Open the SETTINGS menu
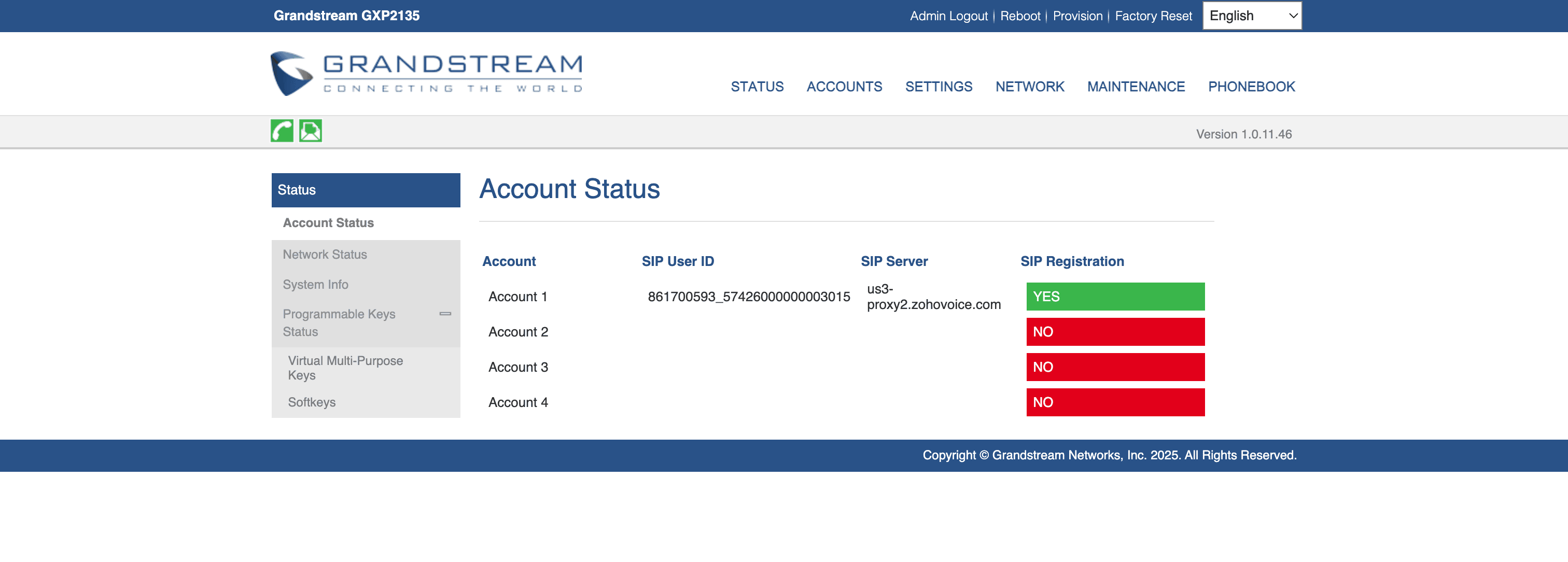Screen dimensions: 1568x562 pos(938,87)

---

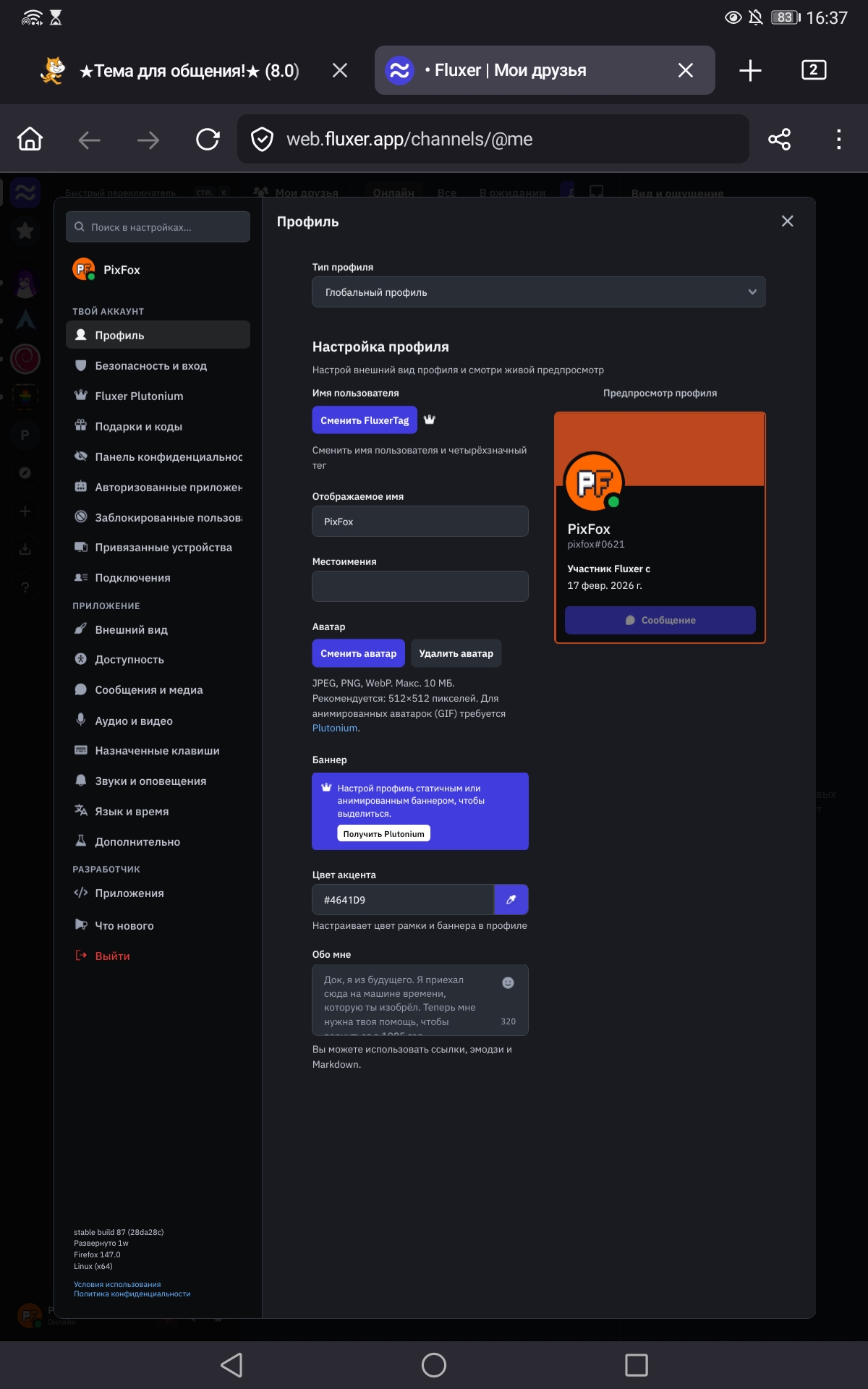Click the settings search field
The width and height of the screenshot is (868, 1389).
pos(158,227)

**TASK TO COMPLETE**
Turn the items from the line with "Click the settings search field" up to and including the line with "pos(158,227)" into a JSON list of strings, one string per line, skipping blank lines and leaving out the pictures.

**RESULT OF THE TASK**
[
  "Click the settings search field",
  "The width and height of the screenshot is (868, 1389).",
  "pos(158,227)"
]